## What to produce
Every line of the material must be given again verbatim. Skip the images.
### Extracted entries ###
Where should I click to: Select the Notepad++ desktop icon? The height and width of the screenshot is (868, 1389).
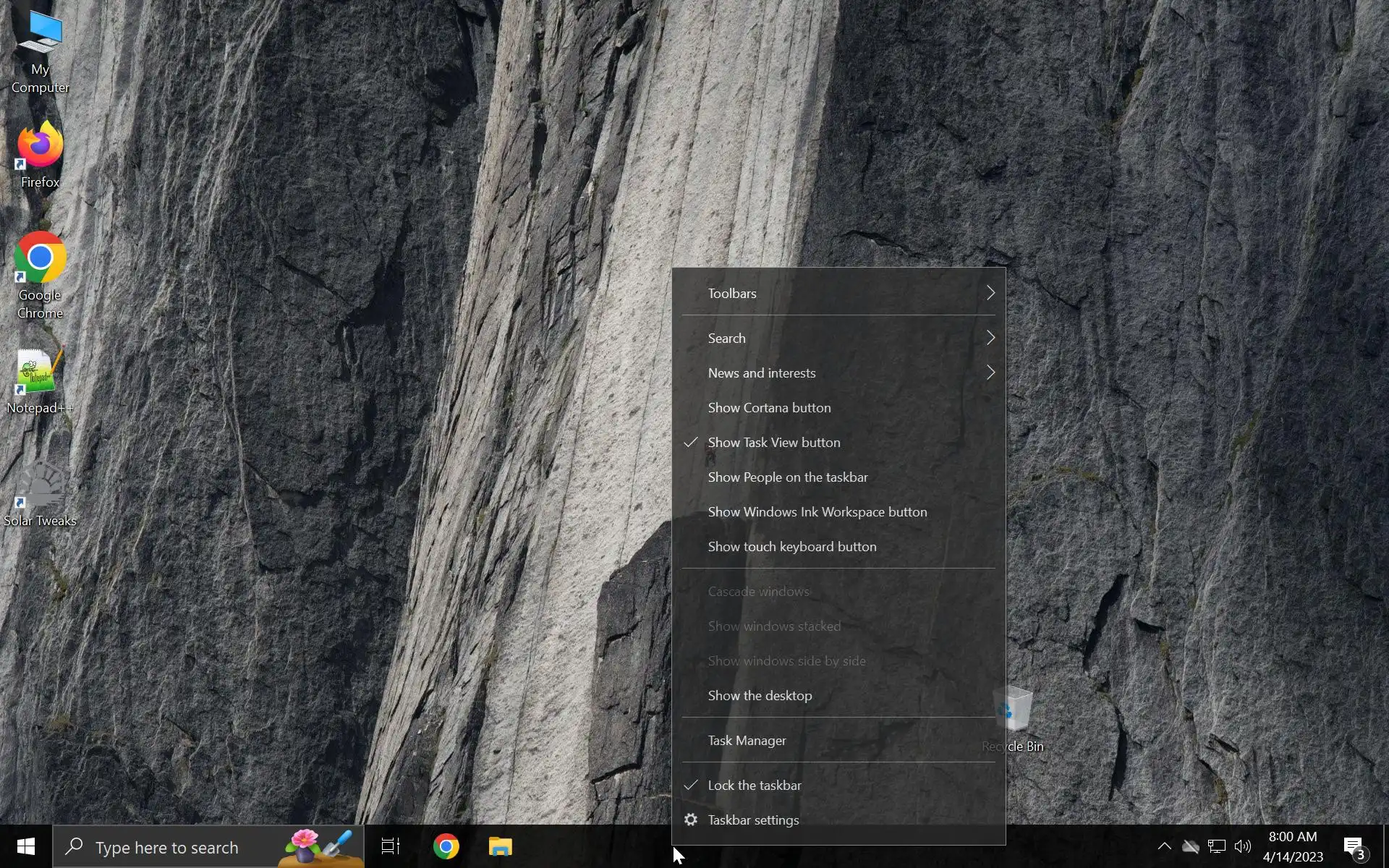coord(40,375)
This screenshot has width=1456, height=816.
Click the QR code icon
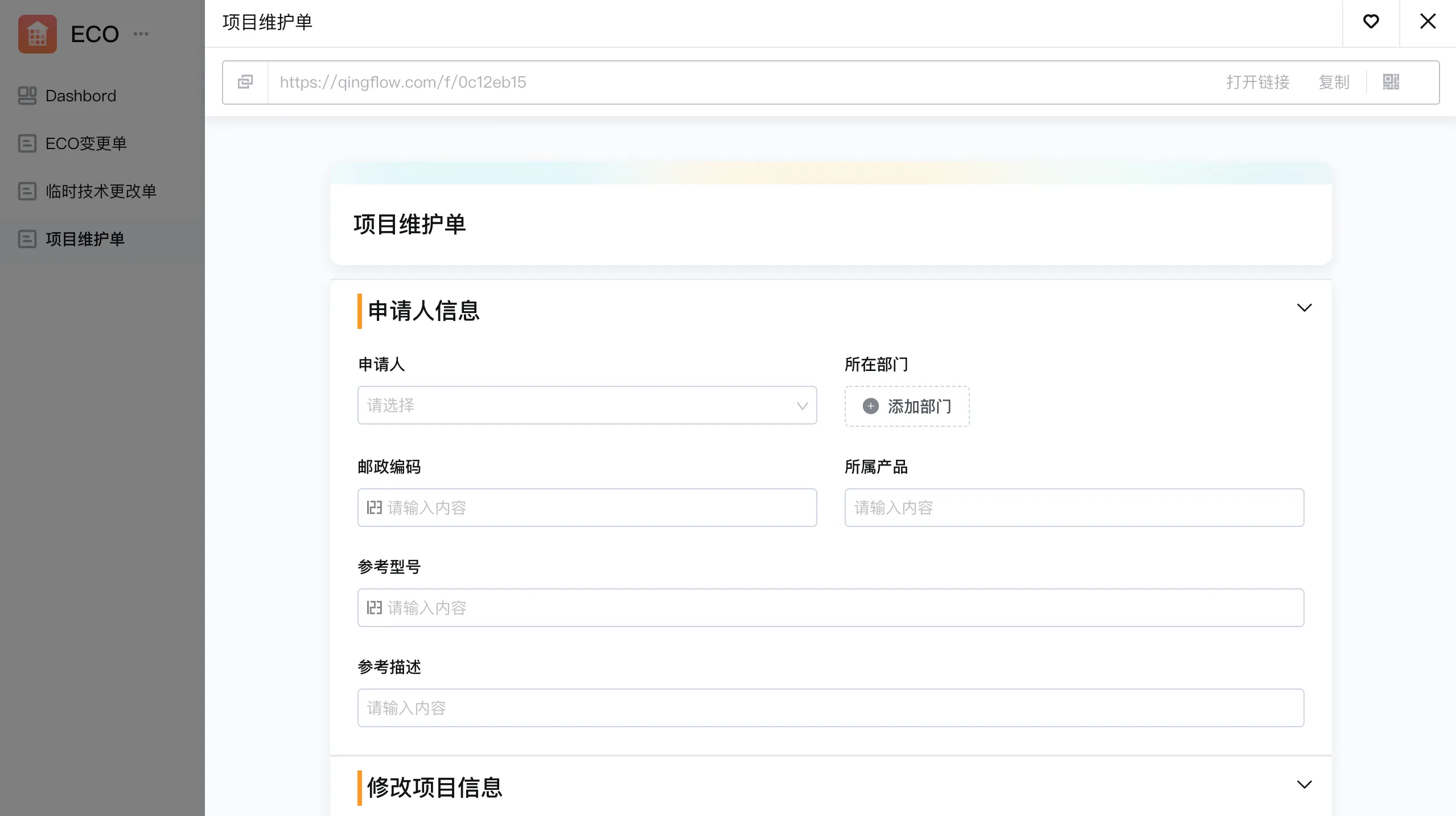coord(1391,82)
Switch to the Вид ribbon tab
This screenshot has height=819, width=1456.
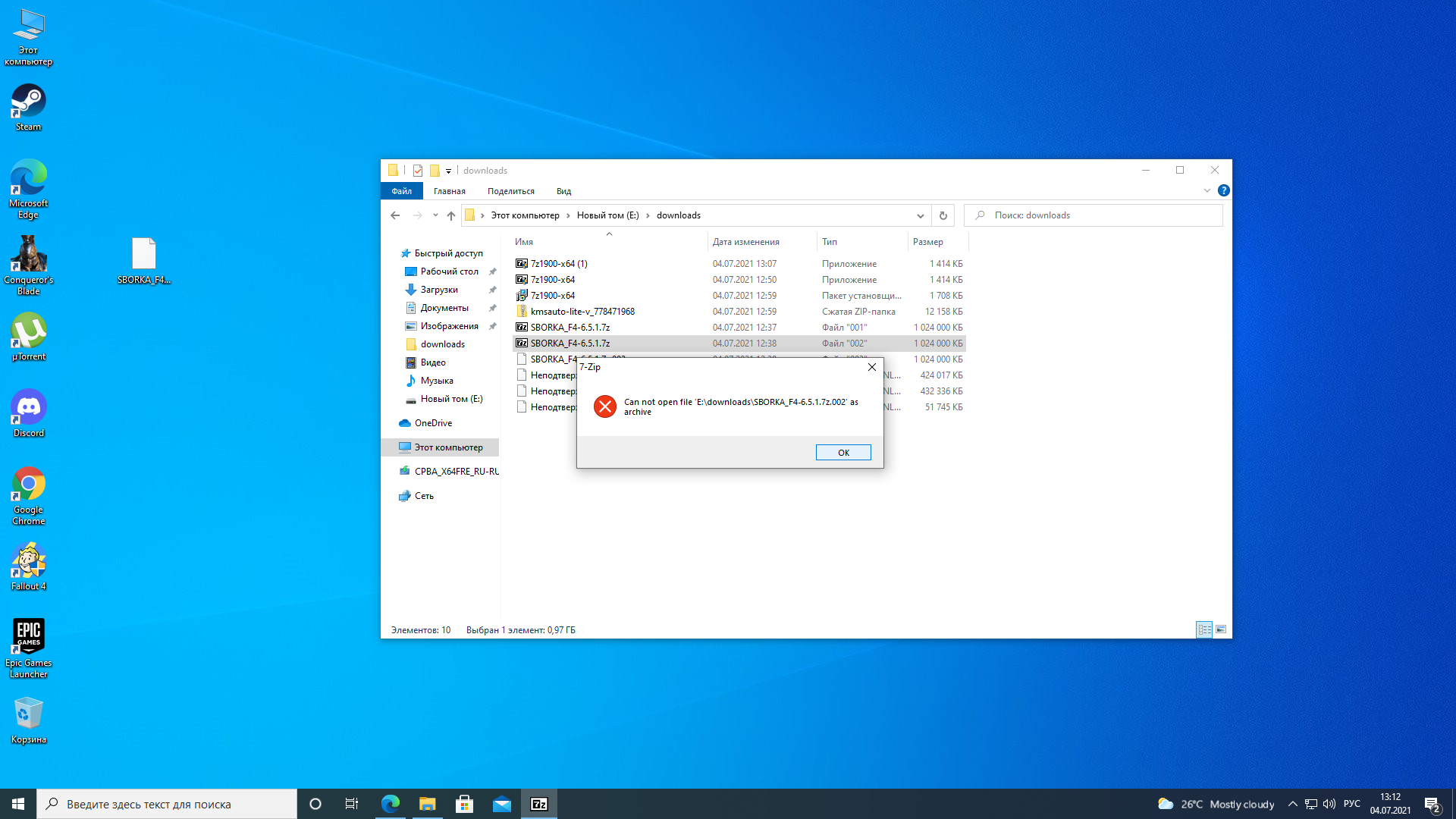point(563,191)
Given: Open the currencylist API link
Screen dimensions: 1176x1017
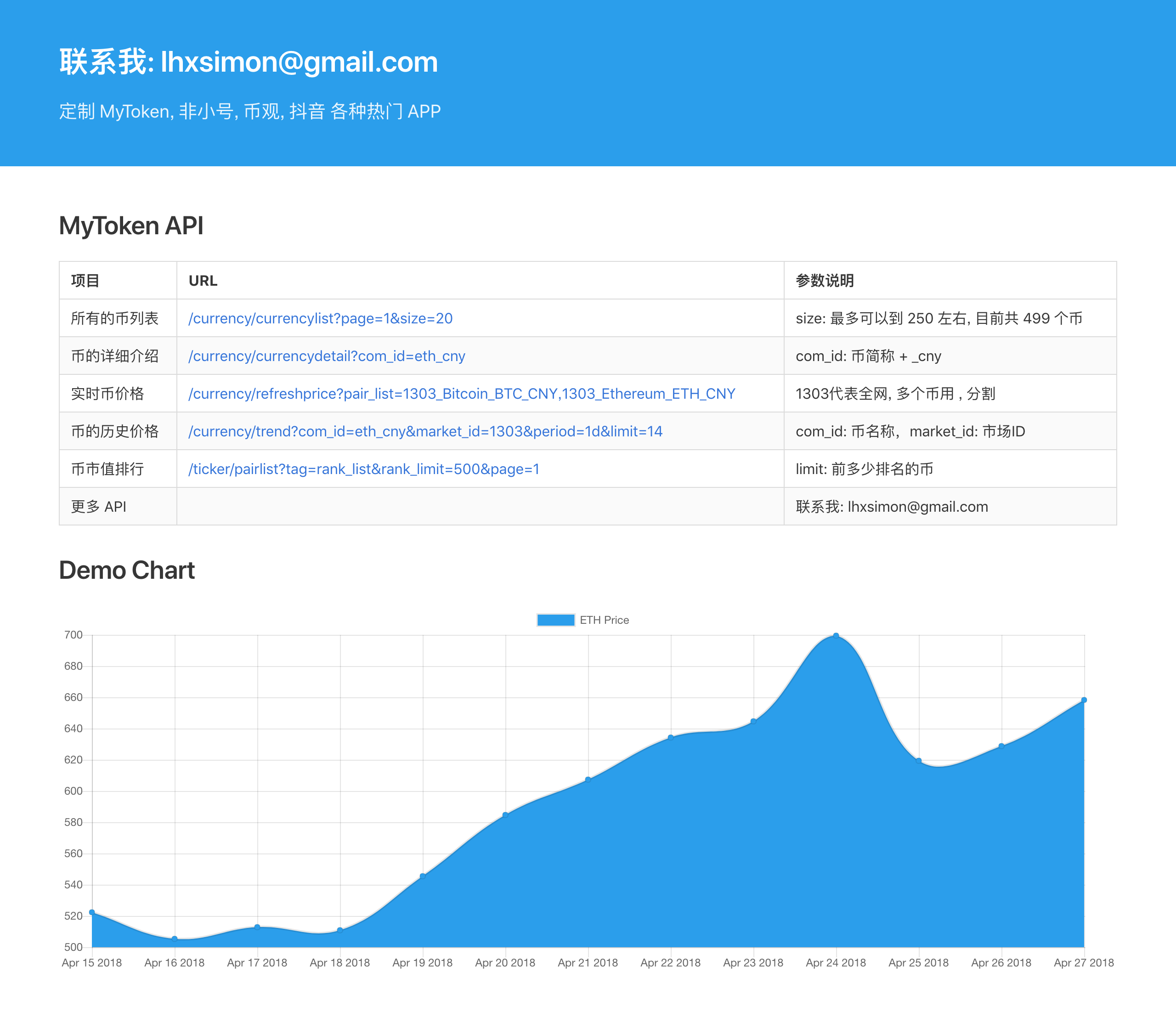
###
## Expected answer
Where should I click to: Select the Notepad++ desktop icon? The height and width of the screenshot is (868, 1389).
coord(40,375)
This screenshot has width=1456, height=816.
Click the QR code icon
coord(1391,82)
Switch to the Вид ribbon tab
This screenshot has height=819, width=1456.
point(563,191)
Given: Open the currencylist API link
Screen dimensions: 1176x1017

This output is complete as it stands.